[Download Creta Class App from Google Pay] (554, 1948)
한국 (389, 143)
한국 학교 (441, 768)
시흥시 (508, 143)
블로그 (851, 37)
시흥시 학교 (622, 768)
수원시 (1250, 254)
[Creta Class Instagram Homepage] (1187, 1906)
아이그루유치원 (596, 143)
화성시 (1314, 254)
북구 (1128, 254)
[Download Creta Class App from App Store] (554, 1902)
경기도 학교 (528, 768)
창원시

• Work request: Within the data above, find the lines that contain the word "from" and copy each of them.

• Answer box:
[Download Creta Class App from Google Pay] (554, 1948)
[Download Creta Class App from App Store] (554, 1902)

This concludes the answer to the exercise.